* _Cosa si richiede_: Ricopia fedelmente il passo dell'estratto su "Saints And Sinners" dei Whitesnake che va da "Quando, sul finire" fino a "il tutto esaurito." compreso.

* _Estratto_:
Quando, sul finire del 1981, gli
Whitesnake entrarono in studio per le registrazioni di
“Saints And Sinners”, la situazione interna alla band non era esattamente delle più felici. Nonostante gli ottimi risultati scaturiti dal successo di
“Come An’ Get It”,
Mick Moody per primo lamentò una costante stanchezza riguardante da una parte sia la continua vita on the road, ma soprattutto verso il lato prettamente economico delle entrate. Tante erano le feste, come tanti erano anche i debiti che la band di
Coverdale si portava dietro e che riusciva a sanare quasi sul filo del rasoio, nonostante suonasse ogni notte nei luoghi più famosi e popolari dell’epoca, registrando il tutto esaurito.
Tutti questi fattori portarono
Moody a lasciare senza avviso gli
Whitesnake a ridosso del 1982, nel mezzo della composizione del nuovo album, con anche
Ian Paice e J
on Lord che seppur in maniera meno irruenta, si mostrarono sempre meno interessati alla band. Il chitarrista
Bernie Marsden suggerì a
Coverdale di sospendere il progetto e di dedicarsi ad altro, ma egli rifiutò, e in una successiva riunione con i membri della band, incaricò il manager
John Coletta di licenziare questi ultimi senza tanti giri di parole, per poi richiamare
Moody e
Jon Lord verso la fine dell’estate dello stesso anno. La formazione quindi fu, ad eccezione del rientrante chitarrista e di
Lord, totalmente rimaneggiata e che, a parte dei cori ri-registrati, poco aggiunse al già completo
“Saints And Sinners”.
Se focalizziamo l’attenzione esclusivamente sulla musica però, possiamo considerare il nuovo album in casa
Whitesnake la naturale prosecuzione dei precedenti dischi, dove la componente blues e rock n’ roll è ancora viva e presente soprattutto in
“Bloody Luxury” e
“Young And Blood”, dove
Mick Moody si scatena con dei riff sempre azzeccati. Le hit del disco però, e a questo punto della carriera degli
Whitesnake possiamo forse parlare di vere e proprie hit da classifica, risultano essere la bellissima
“Crying In The Rain”, dove gli intrecci fra le chitarre e le tastiere di
Lord riescono a dar vita a un pezzo pieno di passione, e il classico da stadio
“Here I Go Again”, con una prestazione vocale di
Coverdale da annoverare sicuramente fra le sue migliori di sempre, e che ancora oggi svolge un ruolo centrale nelle esibizioni della band. Sarebbe tuttavia ingiusto ignorare i riff coinvolgenti di
“Victim Of Love”, la travolgente
“Dancing Girls” che nella parte centrale riporta un notevole assolo di
Lord, o
“Rock N’ Roll Angels” la quale sembra riportare alle scalmanate sonorità alla Elvis.

* _Dati_:
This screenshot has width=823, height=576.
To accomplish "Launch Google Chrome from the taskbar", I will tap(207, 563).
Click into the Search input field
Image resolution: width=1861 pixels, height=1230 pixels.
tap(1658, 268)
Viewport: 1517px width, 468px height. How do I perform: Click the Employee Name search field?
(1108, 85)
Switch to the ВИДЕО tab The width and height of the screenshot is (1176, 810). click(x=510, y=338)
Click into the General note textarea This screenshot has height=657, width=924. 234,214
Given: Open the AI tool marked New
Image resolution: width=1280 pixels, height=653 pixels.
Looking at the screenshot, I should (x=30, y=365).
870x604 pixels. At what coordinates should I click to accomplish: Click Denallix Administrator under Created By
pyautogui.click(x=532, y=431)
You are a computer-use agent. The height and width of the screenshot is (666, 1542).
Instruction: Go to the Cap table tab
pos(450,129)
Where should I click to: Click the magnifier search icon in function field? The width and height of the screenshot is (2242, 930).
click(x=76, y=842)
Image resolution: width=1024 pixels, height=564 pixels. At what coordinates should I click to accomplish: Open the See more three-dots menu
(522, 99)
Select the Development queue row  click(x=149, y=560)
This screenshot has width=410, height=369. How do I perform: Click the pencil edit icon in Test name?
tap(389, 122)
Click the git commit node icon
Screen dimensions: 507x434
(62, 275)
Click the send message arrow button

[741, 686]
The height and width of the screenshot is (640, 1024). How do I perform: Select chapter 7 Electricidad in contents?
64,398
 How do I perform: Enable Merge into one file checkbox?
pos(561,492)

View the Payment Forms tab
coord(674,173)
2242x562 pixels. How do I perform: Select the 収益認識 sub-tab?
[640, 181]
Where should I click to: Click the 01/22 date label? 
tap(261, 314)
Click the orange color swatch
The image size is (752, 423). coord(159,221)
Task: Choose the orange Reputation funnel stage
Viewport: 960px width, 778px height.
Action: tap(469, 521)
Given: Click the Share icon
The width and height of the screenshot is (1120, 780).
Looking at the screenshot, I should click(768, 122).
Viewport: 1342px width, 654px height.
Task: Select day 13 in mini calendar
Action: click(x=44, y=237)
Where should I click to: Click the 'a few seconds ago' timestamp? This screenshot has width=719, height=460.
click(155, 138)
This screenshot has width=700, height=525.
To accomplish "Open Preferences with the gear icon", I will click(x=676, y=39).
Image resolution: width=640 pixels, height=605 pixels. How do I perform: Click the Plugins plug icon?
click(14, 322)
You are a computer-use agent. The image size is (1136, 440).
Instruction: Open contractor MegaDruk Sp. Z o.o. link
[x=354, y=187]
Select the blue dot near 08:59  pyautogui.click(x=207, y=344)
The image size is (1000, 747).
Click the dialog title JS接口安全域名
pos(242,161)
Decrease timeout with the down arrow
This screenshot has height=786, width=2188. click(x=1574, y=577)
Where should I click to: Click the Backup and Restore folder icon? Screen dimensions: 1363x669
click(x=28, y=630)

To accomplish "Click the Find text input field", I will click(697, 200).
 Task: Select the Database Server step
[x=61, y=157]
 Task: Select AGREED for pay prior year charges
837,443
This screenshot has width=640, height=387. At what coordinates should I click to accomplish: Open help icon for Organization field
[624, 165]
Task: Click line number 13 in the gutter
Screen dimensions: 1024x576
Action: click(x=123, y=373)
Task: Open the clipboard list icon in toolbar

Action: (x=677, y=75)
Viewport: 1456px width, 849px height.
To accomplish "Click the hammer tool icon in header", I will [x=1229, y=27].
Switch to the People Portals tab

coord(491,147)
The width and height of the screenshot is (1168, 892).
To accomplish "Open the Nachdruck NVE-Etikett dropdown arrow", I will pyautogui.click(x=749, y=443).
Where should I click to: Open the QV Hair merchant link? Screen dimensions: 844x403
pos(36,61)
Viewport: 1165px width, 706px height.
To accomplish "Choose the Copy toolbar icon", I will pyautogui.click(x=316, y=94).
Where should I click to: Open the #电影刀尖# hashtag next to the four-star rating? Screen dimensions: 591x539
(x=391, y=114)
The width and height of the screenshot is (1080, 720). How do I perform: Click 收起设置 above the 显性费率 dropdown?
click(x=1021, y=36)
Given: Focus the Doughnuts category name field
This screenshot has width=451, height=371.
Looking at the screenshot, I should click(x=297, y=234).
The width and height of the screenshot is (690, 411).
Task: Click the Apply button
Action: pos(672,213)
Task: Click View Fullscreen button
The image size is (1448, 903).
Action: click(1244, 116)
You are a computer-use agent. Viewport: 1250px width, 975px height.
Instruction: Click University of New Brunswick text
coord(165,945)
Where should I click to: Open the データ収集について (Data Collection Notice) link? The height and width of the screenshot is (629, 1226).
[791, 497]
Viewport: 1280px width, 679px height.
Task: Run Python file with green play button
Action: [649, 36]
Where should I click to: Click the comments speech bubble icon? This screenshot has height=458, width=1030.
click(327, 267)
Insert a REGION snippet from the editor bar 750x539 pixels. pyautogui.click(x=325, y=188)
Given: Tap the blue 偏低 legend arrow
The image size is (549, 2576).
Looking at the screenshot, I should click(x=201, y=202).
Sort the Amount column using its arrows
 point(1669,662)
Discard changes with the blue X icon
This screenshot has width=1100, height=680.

* _Svolgimento_:
Quando, sul finire del 1981, gli
Whitesnake entrarono in studio per le registrazioni di
“Saints And Sinners”, la situazione interna alla band non era esattamente delle più felici. Nonostante gli ottimi risultati scaturiti dal successo di
“Come An’ Get It”,
Mick Moody per primo lamentò una costante stanchezza riguardante da una parte sia la continua vita on the road, ma soprattutto verso il lato prettamente economico delle entrate. Tante erano le feste, come tanti erano anche i debiti che la band di
Coverdale si portava dietro e che riusciva a sanare quasi sul filo del rasoio, nonostante suonasse ogni notte nei luoghi più famosi e popolari dell’epoca, registrando il tutto esaurito.